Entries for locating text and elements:
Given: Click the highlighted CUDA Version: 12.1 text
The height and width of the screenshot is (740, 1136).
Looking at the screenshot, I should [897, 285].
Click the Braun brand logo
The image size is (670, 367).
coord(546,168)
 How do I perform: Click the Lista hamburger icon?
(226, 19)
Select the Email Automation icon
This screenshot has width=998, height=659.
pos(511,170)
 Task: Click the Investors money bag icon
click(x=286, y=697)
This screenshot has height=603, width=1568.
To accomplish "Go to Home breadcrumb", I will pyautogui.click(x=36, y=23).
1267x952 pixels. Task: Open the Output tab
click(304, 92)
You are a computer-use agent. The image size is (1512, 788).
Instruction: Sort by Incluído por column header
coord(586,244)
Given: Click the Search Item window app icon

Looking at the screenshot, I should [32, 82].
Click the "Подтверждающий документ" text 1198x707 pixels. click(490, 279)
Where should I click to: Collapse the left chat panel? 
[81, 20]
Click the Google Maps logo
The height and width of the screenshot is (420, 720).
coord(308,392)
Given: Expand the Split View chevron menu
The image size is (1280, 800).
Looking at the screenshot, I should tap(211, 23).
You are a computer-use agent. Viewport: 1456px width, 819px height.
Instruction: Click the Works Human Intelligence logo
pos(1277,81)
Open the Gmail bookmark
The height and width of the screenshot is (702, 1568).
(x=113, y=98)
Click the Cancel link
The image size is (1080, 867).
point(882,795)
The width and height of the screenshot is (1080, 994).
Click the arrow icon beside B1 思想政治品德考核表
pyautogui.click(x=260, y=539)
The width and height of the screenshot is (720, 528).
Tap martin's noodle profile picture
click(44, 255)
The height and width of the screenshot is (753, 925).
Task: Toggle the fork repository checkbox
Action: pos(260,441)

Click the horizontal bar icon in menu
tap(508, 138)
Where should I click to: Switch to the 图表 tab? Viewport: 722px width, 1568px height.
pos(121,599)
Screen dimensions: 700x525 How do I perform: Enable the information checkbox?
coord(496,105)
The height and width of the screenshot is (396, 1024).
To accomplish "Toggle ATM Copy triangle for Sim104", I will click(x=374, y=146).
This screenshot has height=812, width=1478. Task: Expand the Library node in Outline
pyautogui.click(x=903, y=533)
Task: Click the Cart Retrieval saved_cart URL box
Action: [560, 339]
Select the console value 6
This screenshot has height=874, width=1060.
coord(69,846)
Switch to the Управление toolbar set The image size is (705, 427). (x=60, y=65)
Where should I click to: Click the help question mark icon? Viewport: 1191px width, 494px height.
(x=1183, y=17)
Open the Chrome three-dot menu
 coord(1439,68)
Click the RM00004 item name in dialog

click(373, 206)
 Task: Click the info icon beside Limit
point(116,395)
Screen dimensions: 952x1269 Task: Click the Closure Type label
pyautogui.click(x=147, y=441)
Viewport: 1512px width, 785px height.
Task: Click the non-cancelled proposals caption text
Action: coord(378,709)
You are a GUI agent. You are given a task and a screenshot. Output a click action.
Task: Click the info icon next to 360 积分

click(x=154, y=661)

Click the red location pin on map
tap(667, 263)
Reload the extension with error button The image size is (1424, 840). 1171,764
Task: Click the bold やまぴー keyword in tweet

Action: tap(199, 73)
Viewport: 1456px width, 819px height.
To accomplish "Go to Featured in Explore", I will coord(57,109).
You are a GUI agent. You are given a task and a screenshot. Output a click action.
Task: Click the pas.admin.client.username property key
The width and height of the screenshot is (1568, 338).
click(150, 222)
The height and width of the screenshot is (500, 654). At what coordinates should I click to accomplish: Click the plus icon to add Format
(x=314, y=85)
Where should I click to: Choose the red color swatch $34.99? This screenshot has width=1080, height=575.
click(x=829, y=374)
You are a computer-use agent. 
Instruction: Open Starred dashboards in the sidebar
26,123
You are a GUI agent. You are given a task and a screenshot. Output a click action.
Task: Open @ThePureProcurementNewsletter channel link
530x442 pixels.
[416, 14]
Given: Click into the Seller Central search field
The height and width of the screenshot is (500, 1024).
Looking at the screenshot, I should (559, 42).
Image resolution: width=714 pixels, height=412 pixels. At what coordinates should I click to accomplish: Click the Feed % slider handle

**Given exercise:**
Starting at the first line of the entries above and ending at the line containing "tap(508, 138)", give those lines as a numbered list, leaving out any blank lines.

**Answer for this exercise:**
1. Given: Click the highlighted CUDA Version: 12.1 text
2. The height and width of the screenshot is (740, 1136).
3. Looking at the screenshot, I should [897, 285].
4. Click the Braun brand logo
5. The image size is (670, 367).
6. coord(546,168)
7.  How do I perform: Click the Lista hamburger icon?
8. (226, 19)
9. Select the Email Automation icon
10. This screenshot has width=998, height=659.
11. pos(511,170)
12.  Task: Click the Investors money bag icon
13. click(x=286, y=697)
14. This screenshot has height=603, width=1568.
15. To accomplish "Go to Home breadcrumb", I will pyautogui.click(x=36, y=23).
16. 1267x952 pixels. Task: Open the Output tab
17. click(304, 92)
18. You are a computer-use agent. The image size is (1512, 788).
19. Instruction: Sort by Incluído por column header
20. coord(586,244)
21. Given: Click the Search Item window app icon
22. Looking at the screenshot, I should [32, 82].
23. Click the "Подтверждающий документ" text 1198x707 pixels. click(490, 279)
24. Where should I click to: Collapse the left chat panel? 
25. [81, 20]
26. Click the Google Maps logo
27. The height and width of the screenshot is (420, 720).
28. coord(308,392)
29. Given: Expand the Split View chevron menu
30. The image size is (1280, 800).
31. Looking at the screenshot, I should tap(211, 23).
32. You are a computer-use agent. Viewport: 1456px width, 819px height.
33. Instruction: Click the Works Human Intelligence logo
34. pos(1277,81)
35. Open the Gmail bookmark
36. The height and width of the screenshot is (702, 1568).
37. (x=113, y=98)
38. Click the Cancel link
39. The image size is (1080, 867).
40. point(882,795)
41. The width and height of the screenshot is (1080, 994).
42. Click the arrow icon beside B1 思想政治品德考核表
43. pyautogui.click(x=260, y=539)
44. The width and height of the screenshot is (720, 528).
45. Tap martin's noodle profile picture
46. click(44, 255)
47. The height and width of the screenshot is (753, 925).
48. Task: Toggle the fork repository checkbox
49. Action: pos(260,441)
50. Click the horizontal bar icon in menu
51. tap(508, 138)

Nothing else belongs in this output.